Source records
[START]

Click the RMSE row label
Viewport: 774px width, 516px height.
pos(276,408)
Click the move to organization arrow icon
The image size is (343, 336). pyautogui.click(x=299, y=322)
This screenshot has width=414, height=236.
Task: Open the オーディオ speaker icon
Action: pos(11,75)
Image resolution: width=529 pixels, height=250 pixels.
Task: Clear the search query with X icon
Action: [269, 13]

[END]

Please rewrite the rows, from the start of the rows up to and including the line with "pos(276,408)", as a two-column CSV with the columns text and answer. Put each row's text and its answer on one CSV line, with each field in quotes and line breaks replaced by spaces.

Answer to this problem:
text,answer
"Click the RMSE row label Viewport: 774px width, 516px height.","pos(276,408)"